§ EXERCISE PROMPT
Convert the records, from the line containing "The image size is (1039, 690). How do I perform: Choose" through the end of the records, into a JSON list of strings with one string per line, omitting blank lines.

§ DATA FOR THE TASK
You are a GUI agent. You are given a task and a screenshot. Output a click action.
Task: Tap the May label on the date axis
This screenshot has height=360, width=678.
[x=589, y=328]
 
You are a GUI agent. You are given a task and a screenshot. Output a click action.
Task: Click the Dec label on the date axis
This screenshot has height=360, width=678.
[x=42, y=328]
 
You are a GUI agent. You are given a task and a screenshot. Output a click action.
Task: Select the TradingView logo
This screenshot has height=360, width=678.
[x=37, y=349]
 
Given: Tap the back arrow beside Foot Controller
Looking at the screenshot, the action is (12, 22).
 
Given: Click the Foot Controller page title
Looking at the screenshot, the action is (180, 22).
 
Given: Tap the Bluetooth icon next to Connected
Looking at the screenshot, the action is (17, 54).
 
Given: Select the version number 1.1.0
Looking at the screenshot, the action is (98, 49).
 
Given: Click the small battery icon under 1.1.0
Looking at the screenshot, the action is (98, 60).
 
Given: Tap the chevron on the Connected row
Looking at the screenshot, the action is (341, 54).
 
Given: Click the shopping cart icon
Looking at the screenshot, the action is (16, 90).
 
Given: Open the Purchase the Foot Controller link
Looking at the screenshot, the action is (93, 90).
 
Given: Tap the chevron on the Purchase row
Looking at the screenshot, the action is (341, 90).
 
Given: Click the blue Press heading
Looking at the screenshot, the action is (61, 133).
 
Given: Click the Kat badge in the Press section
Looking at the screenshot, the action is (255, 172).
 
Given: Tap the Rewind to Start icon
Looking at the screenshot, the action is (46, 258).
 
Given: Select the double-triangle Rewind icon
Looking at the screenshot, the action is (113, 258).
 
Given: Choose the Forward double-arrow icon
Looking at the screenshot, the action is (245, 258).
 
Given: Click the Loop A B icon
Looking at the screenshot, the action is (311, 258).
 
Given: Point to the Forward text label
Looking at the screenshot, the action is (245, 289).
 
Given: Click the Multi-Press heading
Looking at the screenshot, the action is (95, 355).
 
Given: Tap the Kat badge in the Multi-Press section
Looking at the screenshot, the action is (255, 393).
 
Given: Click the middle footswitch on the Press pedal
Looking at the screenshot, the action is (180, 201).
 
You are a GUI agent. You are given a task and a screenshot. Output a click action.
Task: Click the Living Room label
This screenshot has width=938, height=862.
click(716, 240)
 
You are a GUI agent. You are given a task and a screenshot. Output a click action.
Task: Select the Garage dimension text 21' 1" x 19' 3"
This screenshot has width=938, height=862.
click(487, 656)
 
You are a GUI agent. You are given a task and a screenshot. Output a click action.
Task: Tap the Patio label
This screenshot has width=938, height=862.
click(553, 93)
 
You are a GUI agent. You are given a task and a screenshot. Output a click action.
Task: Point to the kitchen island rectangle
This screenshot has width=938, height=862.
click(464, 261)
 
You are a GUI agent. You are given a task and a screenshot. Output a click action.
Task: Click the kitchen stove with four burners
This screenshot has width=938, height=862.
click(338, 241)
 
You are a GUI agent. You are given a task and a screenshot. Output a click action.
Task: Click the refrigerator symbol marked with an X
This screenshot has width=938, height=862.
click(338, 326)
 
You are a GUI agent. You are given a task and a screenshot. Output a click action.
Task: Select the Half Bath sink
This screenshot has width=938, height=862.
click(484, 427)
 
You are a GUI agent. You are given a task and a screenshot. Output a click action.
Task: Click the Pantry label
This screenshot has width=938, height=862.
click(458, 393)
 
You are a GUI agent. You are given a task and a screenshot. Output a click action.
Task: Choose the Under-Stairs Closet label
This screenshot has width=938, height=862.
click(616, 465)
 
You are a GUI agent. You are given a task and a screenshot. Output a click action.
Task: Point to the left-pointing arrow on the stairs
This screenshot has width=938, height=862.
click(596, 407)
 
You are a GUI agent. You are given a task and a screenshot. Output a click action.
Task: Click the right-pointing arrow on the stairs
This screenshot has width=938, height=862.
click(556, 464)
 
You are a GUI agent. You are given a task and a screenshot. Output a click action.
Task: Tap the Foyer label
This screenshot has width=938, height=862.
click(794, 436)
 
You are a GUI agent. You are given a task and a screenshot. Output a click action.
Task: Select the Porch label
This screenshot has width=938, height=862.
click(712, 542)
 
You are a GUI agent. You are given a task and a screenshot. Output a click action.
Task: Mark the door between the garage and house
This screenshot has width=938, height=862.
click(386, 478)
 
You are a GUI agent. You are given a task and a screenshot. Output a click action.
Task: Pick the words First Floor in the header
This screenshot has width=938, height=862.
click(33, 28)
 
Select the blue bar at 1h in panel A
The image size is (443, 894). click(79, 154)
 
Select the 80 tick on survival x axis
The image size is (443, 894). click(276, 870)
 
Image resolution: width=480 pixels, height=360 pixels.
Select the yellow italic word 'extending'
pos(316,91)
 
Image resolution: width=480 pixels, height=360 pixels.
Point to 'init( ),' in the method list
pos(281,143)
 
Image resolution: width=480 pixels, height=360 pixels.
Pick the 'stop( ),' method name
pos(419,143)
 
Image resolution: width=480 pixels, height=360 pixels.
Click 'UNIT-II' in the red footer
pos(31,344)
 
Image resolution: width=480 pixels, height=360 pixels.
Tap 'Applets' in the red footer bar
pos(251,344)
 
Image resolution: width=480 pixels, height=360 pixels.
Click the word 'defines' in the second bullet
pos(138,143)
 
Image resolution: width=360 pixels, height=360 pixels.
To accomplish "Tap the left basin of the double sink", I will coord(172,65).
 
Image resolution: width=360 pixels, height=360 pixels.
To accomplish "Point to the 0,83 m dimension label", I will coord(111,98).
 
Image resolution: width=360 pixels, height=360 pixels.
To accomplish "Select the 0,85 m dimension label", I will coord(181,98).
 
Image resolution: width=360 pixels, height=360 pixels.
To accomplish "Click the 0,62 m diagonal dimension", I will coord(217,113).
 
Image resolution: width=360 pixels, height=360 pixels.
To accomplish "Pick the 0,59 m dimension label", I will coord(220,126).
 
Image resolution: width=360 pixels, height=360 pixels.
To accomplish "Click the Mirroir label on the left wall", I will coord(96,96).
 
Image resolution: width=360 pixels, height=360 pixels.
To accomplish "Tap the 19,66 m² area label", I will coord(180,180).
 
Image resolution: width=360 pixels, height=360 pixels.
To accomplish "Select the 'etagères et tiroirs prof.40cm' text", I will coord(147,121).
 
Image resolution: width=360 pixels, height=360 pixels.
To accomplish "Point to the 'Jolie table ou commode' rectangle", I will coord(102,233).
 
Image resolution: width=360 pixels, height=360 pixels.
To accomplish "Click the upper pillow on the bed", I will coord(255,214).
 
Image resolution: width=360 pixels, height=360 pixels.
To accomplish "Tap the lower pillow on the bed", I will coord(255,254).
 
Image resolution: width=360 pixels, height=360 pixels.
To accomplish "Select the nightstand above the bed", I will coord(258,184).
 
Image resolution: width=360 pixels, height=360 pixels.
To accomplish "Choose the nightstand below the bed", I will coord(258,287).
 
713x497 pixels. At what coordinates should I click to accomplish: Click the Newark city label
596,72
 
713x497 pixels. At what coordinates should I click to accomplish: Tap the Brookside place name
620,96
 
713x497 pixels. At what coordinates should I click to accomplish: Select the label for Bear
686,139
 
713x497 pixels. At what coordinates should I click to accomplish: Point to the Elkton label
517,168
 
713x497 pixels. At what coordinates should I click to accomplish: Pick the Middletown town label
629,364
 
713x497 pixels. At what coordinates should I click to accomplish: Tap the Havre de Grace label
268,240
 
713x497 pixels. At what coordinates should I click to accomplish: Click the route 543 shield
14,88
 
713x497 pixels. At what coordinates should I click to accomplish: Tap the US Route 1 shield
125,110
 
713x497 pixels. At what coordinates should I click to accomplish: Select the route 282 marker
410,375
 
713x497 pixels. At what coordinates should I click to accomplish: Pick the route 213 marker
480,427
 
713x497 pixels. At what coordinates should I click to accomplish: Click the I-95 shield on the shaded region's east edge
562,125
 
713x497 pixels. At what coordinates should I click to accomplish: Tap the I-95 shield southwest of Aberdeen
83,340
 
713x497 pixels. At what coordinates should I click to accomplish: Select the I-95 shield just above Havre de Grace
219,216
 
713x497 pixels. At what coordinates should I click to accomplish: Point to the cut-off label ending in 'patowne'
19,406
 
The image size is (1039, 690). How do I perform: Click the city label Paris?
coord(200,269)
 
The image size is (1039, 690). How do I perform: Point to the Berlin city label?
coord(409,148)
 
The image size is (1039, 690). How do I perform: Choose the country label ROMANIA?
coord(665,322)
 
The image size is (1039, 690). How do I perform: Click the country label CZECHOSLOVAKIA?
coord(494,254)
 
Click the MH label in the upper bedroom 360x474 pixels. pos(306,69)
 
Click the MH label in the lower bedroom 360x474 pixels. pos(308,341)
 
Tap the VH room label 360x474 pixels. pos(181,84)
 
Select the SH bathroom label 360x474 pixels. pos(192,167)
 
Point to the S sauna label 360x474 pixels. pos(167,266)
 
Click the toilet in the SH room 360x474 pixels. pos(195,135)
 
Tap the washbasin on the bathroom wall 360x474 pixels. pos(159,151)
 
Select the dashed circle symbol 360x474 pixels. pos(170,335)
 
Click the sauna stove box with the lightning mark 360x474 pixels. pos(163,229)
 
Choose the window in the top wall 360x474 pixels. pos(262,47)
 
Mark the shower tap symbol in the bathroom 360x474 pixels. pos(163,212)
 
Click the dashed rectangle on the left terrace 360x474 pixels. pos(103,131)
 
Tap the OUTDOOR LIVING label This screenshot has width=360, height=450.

§ CORRECT OUTPUT
[
  "The image size is (1039, 690). How do I perform: Choose the country label ROMANIA?",
  "coord(665,322)",
  "The image size is (1039, 690). How do I perform: Click the country label CZECHOSLOVAKIA?",
  "coord(494,254)",
  "Click the MH label in the upper bedroom 360x474 pixels. pos(306,69)",
  "Click the MH label in the lower bedroom 360x474 pixels. pos(308,341)",
  "Tap the VH room label 360x474 pixels. pos(181,84)",
  "Select the SH bathroom label 360x474 pixels. pos(192,167)",
  "Point to the S sauna label 360x474 pixels. pos(167,266)",
  "Click the toilet in the SH room 360x474 pixels. pos(195,135)",
  "Tap the washbasin on the bathroom wall 360x474 pixels. pos(159,151)",
  "Select the dashed circle symbol 360x474 pixels. pos(170,335)",
  "Click the sauna stove box with the lightning mark 360x474 pixels. pos(163,229)",
  "Choose the window in the top wall 360x474 pixels. pos(262,47)",
  "Mark the shower tap symbol in the bathroom 360x474 pixels. pos(163,212)",
  "Click the dashed rectangle on the left terrace 360x474 pixels. pos(103,131)",
  "Tap the OUTDOOR LIVING label This screenshot has width=360, height=450."
]